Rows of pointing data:
-=-=-

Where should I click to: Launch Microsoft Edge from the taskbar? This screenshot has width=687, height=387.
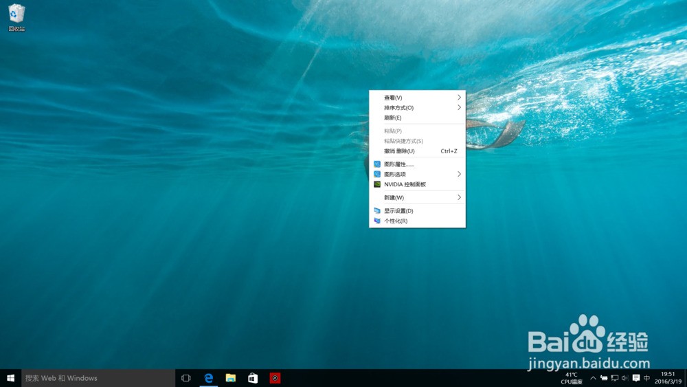208,378

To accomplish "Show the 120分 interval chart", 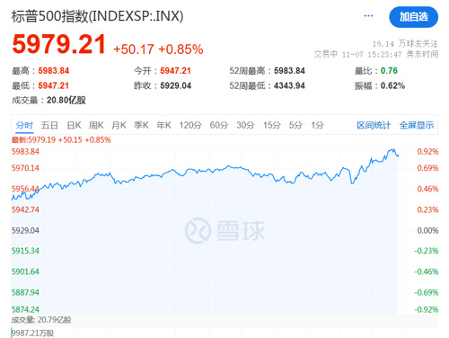I will 190,125.
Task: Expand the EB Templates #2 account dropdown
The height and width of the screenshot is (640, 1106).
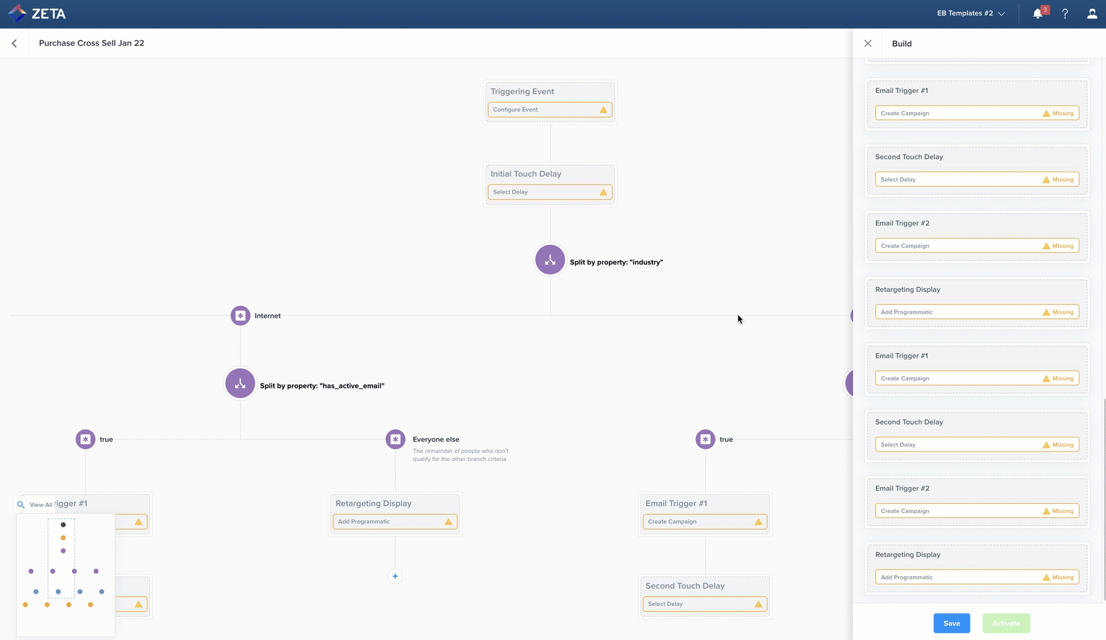Action: [970, 13]
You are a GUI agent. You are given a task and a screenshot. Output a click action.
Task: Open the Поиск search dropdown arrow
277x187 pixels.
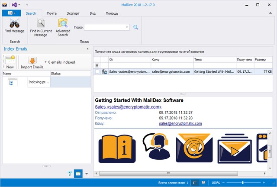pos(127,27)
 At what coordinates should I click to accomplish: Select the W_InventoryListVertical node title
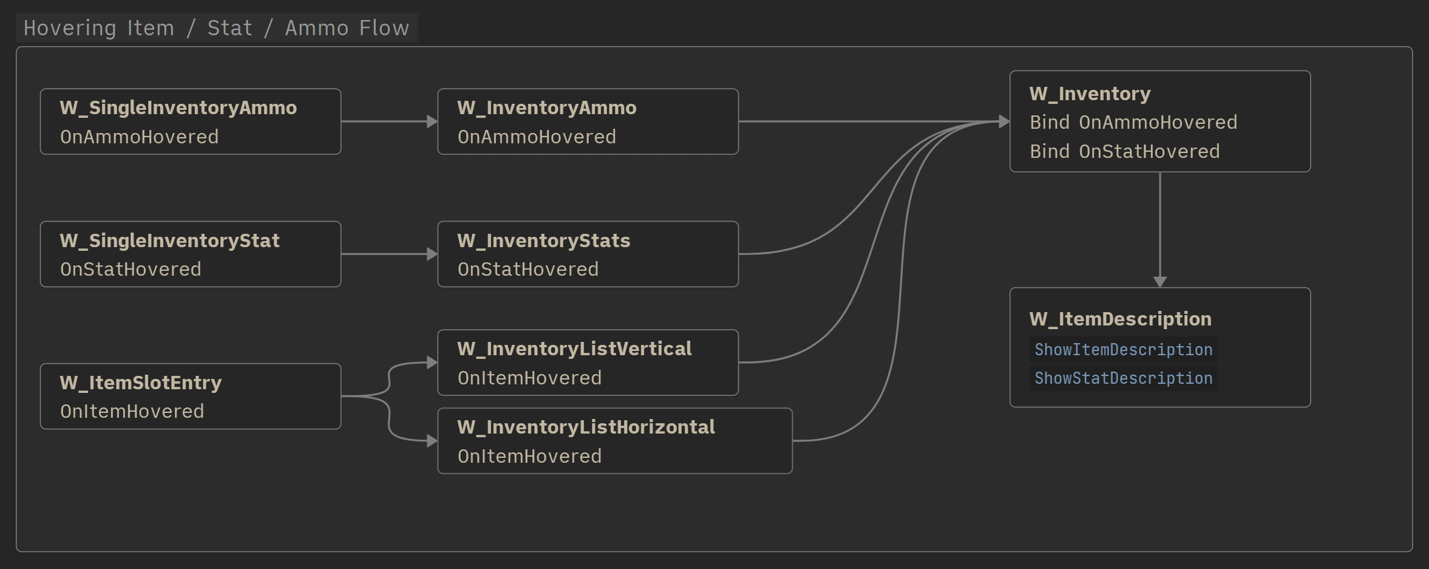(x=574, y=349)
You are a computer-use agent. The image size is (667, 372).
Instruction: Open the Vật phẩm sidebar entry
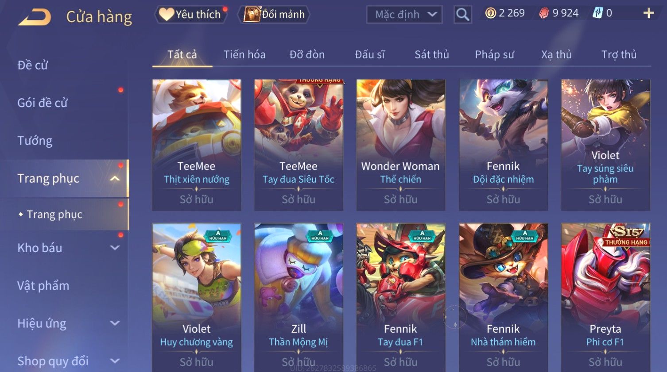tap(43, 285)
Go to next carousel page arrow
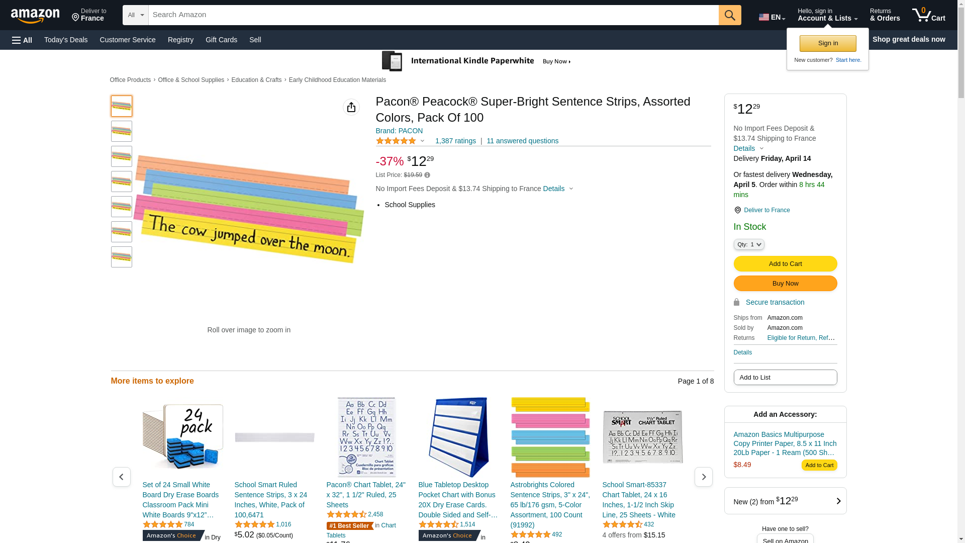Screen dimensions: 965x543 pyautogui.click(x=703, y=477)
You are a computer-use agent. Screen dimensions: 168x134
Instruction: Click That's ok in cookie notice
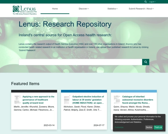[158, 127]
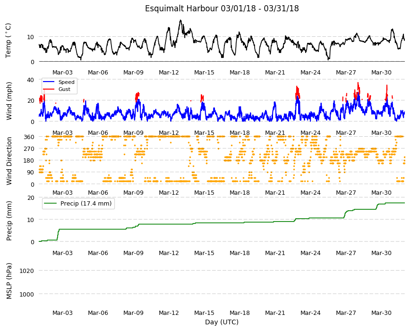Image resolution: width=411 pixels, height=330 pixels.
Task: Click the 270 tick on wind direction axis
Action: (x=29, y=149)
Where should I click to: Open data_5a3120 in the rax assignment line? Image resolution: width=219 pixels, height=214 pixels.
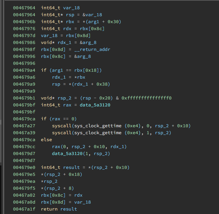[95, 105]
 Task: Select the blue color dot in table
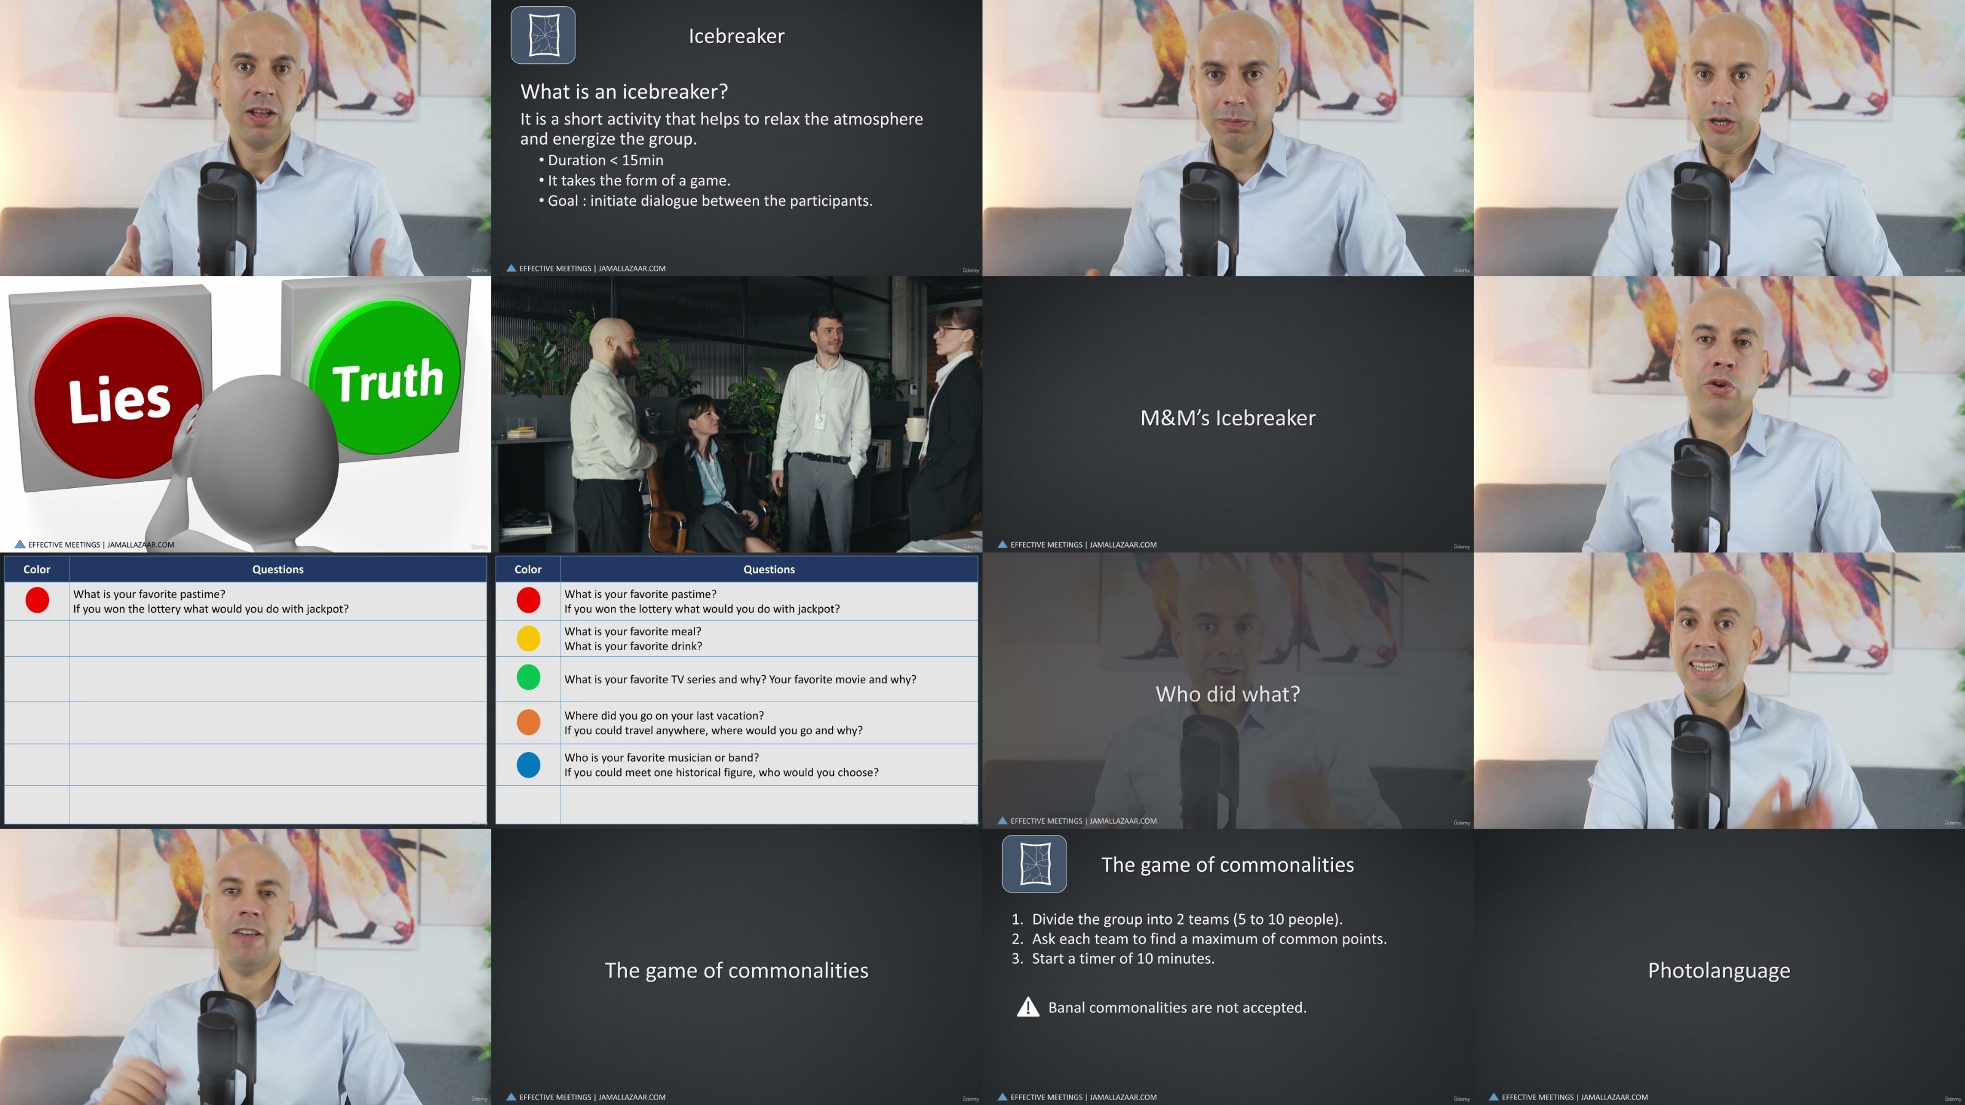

-=-=-

Starting at the line containing "At what coordinates" and ending at the line containing "Screen dimensions: 965x543", rewrite those lines of the material with "sidebar entry" changed to "menu item" and everything else left as is. Leave the pictures out.

Finished task:
 At what coordinates should I click to accomplish: Select the W_InventoryListVertical node title
(x=574, y=349)
You are a computer-use agent. The image size is (667, 372).
Instruction: Open the Vật phẩm menu item
tap(43, 285)
Go to next carousel page arrow
Screen dimensions: 965x543 pyautogui.click(x=703, y=477)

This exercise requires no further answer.